Nel caso prospettato dall’istante, l’Odv regolarmente iscritta al registro regionale del volontariato, non è tenuta ad aprire la partita Iva e ad emettere fattura elettronica per i corrispettivi/rimborsi ricevuti dall’organizzazione per l’attività svolta nel 2018 e nel 2019, in convenzione con un ministero, per la cura e il mantenimento di animali in affidamento, utilizzati esclusivamente per la copertura delle spese sostenute a tal fine. Secondo l’Agenzia, infatti, fino all’anno successivo dell’entrata in vigore del Registro unico nazionale del terzo settore, gli enti di volontariato potranno continuare a beneficiare della norma agevolativa ex L. 266/1991, qualora siano iscritti negli appositi registri e i corrispettivi ricevuti rappresentino unicamente rimborsi per le spese sostenute necessarie allo svolgimento dell’attività istituzionale.
Con la seconda risposta, l’Agenzia ha precisato che, analogamente a quanto previsto per le ODV, l’iniziativa dell’istituto professionale finalizzata ad affiancare l’aspetto pratico a quello teorico della formazione degli alunni non costituisce cessione di beni ovvero prestazione di servizi svolta nell’ambito di attività commerciale.

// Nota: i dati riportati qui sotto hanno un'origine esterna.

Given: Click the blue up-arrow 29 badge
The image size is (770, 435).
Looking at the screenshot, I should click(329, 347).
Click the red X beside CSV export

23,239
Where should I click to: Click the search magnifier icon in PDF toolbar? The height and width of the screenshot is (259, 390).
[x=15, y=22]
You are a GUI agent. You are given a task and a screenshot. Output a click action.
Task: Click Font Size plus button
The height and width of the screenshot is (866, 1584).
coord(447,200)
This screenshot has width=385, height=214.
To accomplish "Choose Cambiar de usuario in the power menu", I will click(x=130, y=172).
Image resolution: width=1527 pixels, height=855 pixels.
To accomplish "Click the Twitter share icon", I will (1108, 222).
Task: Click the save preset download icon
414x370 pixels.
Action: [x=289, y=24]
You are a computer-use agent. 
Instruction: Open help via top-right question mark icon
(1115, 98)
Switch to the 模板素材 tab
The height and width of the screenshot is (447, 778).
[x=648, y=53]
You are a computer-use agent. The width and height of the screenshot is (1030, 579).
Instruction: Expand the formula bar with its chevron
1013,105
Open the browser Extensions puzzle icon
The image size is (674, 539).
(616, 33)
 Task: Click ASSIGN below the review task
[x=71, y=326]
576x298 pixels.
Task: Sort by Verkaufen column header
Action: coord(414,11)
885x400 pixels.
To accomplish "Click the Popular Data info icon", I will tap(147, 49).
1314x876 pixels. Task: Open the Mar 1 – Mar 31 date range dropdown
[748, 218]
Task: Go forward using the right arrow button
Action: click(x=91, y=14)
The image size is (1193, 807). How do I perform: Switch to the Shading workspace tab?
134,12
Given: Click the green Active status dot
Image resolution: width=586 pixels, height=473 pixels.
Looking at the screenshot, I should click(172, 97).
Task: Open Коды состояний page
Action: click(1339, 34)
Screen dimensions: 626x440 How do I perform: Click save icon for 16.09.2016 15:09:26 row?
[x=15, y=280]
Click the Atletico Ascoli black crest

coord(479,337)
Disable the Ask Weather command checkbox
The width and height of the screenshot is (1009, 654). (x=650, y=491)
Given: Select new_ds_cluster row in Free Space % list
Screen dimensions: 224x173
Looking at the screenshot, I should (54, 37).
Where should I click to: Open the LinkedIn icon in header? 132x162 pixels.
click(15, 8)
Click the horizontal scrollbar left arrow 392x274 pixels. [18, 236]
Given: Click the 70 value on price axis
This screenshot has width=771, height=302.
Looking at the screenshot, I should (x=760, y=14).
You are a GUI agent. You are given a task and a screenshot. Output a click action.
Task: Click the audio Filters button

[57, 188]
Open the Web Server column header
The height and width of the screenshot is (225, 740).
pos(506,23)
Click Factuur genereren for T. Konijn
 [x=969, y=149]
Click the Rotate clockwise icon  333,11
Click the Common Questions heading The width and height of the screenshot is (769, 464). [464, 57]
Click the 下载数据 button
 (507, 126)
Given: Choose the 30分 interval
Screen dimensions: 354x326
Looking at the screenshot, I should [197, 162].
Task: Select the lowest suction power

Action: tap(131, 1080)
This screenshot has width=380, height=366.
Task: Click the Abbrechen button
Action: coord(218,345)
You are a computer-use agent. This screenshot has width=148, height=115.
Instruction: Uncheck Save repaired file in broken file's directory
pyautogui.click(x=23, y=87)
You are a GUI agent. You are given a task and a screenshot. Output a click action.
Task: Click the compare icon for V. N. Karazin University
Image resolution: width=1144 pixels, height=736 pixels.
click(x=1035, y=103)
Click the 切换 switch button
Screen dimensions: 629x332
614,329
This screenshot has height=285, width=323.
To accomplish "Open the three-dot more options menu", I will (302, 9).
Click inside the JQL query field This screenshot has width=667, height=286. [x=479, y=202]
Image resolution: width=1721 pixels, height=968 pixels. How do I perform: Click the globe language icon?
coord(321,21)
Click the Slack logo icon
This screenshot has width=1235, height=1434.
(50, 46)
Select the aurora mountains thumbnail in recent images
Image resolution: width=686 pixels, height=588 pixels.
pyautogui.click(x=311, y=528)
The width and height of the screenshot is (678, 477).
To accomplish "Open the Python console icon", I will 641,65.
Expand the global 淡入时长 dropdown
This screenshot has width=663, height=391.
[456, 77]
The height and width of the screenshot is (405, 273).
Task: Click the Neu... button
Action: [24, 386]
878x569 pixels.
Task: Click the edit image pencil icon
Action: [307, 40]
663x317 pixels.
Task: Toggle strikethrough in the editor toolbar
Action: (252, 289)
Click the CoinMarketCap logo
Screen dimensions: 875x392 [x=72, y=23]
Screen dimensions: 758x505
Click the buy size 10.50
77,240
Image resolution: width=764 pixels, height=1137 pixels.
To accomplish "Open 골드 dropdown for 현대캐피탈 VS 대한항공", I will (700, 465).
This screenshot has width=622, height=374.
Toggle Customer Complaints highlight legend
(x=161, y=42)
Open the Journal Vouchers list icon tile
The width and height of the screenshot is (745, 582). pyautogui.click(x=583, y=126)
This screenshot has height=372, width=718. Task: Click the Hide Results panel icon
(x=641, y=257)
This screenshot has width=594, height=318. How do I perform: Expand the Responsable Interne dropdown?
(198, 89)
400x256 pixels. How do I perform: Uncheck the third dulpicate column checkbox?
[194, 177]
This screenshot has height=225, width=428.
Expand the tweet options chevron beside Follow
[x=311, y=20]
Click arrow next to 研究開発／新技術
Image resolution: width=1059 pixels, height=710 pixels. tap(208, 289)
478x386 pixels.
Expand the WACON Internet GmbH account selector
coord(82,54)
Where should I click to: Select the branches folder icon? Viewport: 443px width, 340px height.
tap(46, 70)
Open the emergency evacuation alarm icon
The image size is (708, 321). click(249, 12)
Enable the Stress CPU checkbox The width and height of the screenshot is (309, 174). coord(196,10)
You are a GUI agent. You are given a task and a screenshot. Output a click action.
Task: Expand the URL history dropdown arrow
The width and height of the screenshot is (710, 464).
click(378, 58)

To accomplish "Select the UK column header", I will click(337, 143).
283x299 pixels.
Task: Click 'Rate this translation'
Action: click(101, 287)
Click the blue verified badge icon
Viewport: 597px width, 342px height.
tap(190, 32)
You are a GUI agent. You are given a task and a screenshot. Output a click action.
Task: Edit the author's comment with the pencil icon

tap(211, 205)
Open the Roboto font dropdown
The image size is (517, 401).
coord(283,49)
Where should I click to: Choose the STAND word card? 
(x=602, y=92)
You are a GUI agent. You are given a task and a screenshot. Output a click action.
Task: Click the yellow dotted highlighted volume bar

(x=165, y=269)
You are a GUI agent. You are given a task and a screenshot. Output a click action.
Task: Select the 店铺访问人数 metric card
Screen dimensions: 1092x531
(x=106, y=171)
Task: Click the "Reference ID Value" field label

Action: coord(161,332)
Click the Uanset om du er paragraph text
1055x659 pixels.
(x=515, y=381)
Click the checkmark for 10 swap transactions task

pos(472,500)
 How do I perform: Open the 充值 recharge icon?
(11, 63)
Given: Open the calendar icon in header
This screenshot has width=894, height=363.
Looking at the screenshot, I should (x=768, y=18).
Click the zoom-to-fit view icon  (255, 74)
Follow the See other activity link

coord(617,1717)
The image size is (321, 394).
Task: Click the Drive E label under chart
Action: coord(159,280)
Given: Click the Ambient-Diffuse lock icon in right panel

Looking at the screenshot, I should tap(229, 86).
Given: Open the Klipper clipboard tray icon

Il c.d. “Bar didattico” quale attività svolta all’interno dell’istituto non rientra tra le attività rilevanti né ai fini IVA che reddituali. Precisa l’Agenzia che per affermare la non rilevanza fiscale di tale attività è necessario valutare la sussistenza o meno dei requisiti propri di una attività commerciale. Essendo l’istituto compreso tra i soggetti che svolgono funzioni istituzionali (articolo 74, TUIR) e l’attività svolta attraverso le stesse strutture utilizzate per l’espletamento delle attività istituzionali, senza una specifica organizzazione imprenditoriale, la stessa non potrà essere considerata di natura commerciale. Allo stesso modo, ravvisandosi esclusivamente un’attività rientrante all’interno di un piano formativo senza alcun elemento organizzativo finalizzato al raggiungimento di un risultato economico ed imprenditoriale, l’attività di “Bar Didattico” non troverà rilevanza nemmeno ai fini dell’imposta sul valore aggiunto così come previsto dall’articolo 4, comma 4, del Dpr n. 633/1972 il quale prevede l’applicazione dell’imposta verso le cessioni di beni e prestazioni di servizi svolte esclusivamente nell’ambito di una attività commerciale.